Force-feeding Myanmar?

Maybe this will happen. Maybe enough will finally get pissed off to rise up and overthrow the government. I doubt it, they’ve been cowed for so long, but I’m pulling for it. It would entail much violent death but be worth it in the long run.

There is a local editorial here that is of interest. (Asean is the Association of Southeast Asian Nations, of which both Thailand and Burma are members.)

The last nationwide mass uprising in Burma occurred in August and September of 1988. I was here then, living in northern Thailand. Back then, there was no cable television in Thailand, no Internet. I would listen to VOA and BBC over my little shortwave receiver late at night in my little teakwood house. It sounded promising for a while. The people were rising up everywhere.

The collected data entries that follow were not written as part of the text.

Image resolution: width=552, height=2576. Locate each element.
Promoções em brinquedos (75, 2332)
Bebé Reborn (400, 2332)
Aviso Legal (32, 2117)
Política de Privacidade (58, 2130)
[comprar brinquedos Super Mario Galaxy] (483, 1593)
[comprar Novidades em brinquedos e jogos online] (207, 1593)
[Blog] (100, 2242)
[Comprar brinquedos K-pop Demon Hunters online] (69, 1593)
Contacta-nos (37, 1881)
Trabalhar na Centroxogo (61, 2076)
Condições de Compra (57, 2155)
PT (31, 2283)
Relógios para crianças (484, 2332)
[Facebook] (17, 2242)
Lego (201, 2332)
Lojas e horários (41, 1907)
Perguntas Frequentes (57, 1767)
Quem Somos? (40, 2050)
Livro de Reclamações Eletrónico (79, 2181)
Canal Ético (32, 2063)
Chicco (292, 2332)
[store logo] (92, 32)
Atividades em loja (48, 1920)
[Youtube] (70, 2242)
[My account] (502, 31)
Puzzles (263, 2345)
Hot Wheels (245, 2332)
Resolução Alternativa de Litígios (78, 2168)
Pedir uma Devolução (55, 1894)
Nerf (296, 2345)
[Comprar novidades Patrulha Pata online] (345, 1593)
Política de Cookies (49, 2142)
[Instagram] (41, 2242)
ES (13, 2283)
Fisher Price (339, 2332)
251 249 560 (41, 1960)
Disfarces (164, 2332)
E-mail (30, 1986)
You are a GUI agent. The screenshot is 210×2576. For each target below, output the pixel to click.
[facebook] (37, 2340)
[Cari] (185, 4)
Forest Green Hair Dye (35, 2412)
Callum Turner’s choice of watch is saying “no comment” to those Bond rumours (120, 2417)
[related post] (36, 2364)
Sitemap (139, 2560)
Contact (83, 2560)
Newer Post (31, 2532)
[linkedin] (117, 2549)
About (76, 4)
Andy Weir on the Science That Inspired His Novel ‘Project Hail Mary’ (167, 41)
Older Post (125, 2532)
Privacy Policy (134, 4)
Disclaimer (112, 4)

But the army simply shot every person they saw in the streets and kept doing so until the unrest was quelled. Monks, women, children, the elderly, it made no difference whatsoever. It was a slaughter of monumental proportions. And they’ll do it again if they have to. This is why I have no hope the junta will be overthrown by a popular uprising. Burma is not the Philippines. :frowning:

I just read a very interesting book, called The Road to Hell. It’s about how simple old fashioned food aid basically fuelled the fighting in Somalia for years. One side steals the food, sells it, buys weapons, uses those weapons to cause trouble, which leads to more refugees. Meanwhile, young men are free to go fight because the women and children are looked after in camps, and age-old sustainable practices are destroyed as people flock to camps. And nobody in the aid agencies look at this too hard because if things calm down they lose their job.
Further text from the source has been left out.